With that in mind, you should think of a query in terms of the working set
currently in memory as the query builds. When you start with TableA
, the database looks at all the columns from TableA
in the select list or anywhere else (like WHERE or ORDER BY clauses, or potential indexes) in the query, factors in relevant conditions from the WHERE clause, and loads the smallest portion of that table into memory that it can get away with. It does this for each table in turn, always loading as little as possible. And that's the key: you want to keep this working set as small as possible for as long as possible.

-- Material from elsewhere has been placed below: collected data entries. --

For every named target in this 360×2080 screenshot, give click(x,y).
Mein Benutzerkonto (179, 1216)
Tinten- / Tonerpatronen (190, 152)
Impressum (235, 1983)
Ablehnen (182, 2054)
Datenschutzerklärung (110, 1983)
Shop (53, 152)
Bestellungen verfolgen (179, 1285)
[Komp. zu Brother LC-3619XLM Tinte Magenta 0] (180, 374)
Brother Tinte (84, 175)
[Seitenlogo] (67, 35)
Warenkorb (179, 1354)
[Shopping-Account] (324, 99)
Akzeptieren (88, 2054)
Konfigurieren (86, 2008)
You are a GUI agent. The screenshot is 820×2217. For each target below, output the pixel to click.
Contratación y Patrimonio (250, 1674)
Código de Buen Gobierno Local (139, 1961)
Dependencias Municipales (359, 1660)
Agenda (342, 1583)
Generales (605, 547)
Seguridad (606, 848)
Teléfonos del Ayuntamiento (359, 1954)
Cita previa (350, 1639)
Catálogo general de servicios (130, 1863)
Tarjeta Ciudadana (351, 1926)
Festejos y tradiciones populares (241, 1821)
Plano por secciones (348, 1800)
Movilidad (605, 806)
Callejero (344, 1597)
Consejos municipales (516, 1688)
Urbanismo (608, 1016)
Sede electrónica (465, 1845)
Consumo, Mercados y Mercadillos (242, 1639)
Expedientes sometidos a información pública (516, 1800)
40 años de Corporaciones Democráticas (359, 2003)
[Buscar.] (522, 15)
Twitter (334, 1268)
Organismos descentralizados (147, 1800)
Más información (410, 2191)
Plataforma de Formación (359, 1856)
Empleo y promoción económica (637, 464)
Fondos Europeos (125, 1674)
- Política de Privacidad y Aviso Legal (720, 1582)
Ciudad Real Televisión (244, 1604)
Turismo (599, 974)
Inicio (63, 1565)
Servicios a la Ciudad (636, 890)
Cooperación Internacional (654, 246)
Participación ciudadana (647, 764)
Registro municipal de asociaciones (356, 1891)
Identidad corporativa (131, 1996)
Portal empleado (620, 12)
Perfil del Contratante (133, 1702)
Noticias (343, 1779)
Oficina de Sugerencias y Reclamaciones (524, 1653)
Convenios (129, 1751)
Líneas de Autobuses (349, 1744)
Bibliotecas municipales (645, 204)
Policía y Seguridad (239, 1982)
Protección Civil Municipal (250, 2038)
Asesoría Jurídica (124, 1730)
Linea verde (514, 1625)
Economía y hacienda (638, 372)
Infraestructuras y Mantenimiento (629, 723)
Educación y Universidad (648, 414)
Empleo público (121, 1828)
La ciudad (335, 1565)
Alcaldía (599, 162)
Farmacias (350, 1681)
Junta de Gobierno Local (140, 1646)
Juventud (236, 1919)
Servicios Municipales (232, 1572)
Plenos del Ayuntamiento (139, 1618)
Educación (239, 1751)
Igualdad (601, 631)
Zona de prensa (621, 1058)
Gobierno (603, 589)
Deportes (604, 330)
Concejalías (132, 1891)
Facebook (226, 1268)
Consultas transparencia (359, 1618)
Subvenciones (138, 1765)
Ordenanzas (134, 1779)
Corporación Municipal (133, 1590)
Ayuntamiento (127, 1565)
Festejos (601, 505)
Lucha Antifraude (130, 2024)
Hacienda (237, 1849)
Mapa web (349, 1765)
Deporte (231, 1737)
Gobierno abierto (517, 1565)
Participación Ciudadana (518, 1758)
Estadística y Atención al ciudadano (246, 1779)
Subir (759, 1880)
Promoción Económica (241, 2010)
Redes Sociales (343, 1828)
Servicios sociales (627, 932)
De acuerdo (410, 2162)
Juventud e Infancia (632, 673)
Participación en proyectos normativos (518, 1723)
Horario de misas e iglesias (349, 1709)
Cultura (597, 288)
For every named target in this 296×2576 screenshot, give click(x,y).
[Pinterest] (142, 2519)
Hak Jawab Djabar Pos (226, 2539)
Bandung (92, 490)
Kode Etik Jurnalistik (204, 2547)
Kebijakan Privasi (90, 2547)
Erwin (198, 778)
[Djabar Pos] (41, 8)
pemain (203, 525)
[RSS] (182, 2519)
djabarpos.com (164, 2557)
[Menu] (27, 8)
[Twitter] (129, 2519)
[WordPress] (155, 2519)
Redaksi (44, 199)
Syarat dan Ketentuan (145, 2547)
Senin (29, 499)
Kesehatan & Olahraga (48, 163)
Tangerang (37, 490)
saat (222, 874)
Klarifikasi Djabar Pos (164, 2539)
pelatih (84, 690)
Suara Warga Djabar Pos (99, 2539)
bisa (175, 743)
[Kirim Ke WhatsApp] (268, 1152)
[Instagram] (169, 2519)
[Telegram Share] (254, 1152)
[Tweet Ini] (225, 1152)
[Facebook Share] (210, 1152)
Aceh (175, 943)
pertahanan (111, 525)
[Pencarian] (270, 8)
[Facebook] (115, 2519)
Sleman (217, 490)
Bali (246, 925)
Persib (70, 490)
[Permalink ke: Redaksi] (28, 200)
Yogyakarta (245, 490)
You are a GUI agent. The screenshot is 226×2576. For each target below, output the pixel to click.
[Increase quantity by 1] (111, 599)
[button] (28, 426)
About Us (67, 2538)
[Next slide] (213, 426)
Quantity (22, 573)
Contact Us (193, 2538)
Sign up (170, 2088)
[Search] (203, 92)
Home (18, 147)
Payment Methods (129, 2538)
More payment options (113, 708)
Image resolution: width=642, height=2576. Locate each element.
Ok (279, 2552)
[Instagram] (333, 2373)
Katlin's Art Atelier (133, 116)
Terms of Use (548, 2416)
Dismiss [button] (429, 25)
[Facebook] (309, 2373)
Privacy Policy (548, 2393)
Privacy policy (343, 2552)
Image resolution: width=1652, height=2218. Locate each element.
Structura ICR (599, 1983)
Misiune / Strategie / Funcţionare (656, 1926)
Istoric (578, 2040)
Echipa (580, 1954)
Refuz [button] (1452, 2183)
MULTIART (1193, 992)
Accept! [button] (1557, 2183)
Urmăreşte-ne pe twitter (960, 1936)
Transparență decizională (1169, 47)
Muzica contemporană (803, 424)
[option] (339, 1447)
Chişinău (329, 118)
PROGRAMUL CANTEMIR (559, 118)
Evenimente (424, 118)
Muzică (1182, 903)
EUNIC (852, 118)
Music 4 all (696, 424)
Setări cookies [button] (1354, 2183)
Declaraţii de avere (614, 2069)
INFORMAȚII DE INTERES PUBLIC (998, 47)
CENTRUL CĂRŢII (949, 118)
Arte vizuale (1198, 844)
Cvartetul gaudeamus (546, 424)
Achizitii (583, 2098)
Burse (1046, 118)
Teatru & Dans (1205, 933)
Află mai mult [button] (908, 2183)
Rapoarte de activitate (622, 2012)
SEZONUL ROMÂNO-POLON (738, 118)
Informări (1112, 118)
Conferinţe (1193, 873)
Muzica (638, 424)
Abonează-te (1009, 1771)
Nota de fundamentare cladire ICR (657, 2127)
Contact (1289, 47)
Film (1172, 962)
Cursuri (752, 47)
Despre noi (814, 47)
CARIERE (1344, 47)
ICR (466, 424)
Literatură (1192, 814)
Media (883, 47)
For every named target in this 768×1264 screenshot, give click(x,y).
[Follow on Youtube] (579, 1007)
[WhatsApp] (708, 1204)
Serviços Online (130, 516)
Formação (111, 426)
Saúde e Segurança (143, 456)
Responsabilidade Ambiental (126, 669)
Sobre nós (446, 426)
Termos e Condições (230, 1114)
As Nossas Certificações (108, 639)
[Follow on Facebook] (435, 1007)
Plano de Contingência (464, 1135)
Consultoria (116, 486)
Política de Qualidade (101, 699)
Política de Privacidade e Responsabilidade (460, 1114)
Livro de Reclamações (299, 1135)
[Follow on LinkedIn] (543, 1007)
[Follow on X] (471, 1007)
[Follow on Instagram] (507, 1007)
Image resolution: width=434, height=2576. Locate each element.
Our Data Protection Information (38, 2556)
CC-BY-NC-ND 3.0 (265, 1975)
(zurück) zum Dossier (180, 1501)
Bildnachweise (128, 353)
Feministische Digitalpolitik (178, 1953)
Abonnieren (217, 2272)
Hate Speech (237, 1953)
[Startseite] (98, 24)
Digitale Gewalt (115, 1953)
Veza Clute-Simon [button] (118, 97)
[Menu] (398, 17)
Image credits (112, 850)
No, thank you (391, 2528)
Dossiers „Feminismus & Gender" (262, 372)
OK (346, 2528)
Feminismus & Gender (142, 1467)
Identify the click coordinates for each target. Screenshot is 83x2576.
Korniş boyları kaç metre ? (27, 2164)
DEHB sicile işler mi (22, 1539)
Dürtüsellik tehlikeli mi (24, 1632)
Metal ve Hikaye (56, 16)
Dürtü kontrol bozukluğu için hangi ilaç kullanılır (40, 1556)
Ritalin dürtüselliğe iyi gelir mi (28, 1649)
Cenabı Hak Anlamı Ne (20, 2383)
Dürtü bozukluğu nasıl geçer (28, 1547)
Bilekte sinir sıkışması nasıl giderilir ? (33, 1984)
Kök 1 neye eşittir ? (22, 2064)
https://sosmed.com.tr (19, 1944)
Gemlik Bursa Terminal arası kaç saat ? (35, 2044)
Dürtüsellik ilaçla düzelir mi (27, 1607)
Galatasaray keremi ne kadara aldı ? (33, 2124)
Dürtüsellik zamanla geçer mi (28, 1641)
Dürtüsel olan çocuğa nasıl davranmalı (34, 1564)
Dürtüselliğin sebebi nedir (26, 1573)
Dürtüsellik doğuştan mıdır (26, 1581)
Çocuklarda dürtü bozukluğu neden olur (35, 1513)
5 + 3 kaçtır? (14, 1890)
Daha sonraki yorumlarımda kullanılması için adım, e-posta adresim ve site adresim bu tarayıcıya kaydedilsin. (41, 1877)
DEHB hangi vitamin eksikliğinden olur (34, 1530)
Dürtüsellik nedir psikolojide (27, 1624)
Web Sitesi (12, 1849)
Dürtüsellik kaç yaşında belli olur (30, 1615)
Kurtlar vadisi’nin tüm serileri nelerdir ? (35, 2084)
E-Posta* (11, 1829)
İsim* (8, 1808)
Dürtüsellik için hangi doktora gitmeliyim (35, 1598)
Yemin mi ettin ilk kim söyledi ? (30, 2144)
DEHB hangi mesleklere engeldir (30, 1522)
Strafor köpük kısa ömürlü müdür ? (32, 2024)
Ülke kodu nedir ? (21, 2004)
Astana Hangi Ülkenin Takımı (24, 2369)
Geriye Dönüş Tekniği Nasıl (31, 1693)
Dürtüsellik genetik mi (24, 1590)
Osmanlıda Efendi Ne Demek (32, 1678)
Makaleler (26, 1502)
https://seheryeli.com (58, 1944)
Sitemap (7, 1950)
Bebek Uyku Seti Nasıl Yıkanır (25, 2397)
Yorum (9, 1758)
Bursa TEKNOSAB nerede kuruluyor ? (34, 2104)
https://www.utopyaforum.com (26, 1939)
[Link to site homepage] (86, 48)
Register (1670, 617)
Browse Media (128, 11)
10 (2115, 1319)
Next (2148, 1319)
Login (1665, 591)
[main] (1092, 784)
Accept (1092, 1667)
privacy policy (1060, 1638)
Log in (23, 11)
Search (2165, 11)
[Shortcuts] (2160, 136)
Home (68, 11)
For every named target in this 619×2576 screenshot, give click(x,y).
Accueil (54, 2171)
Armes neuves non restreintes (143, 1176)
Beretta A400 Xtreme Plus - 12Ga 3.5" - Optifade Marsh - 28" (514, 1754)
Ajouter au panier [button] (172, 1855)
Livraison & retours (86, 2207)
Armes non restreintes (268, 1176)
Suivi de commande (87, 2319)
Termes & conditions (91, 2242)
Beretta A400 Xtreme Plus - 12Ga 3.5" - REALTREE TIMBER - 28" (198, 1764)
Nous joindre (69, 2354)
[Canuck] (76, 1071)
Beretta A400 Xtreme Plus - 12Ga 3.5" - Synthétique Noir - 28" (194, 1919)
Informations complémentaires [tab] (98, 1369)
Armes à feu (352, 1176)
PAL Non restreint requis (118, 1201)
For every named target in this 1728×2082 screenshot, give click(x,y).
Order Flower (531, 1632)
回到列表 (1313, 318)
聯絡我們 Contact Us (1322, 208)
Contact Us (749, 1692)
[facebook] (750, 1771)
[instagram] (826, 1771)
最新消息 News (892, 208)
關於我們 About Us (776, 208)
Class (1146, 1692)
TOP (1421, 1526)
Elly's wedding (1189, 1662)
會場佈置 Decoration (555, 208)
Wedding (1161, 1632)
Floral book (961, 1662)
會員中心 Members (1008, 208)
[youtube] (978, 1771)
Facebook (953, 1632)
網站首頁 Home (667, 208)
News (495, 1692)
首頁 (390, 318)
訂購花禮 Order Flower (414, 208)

So, going back to our three-table join, we want to list the tables in the order that will keep the working set smaller for longer. This means listing the smaller table above the larger one. Another good rule of thumb is that INNER joins tend to shrink result sets, while OUTER joins, tend to grow result sets, and so you want to list your INNER joins first. However, this is not a requirement for a query to work, nor is it always true; sometimes the reverse can happen as well.
Finally, I want to point out again that this isn't how it really works. The query optimizer and execution plans are a very complex topic, and there are lots of tricks the database can take that break this model from time to time. It's just one model that you as a developer can use to help understand what the server is doing and help you write better queries.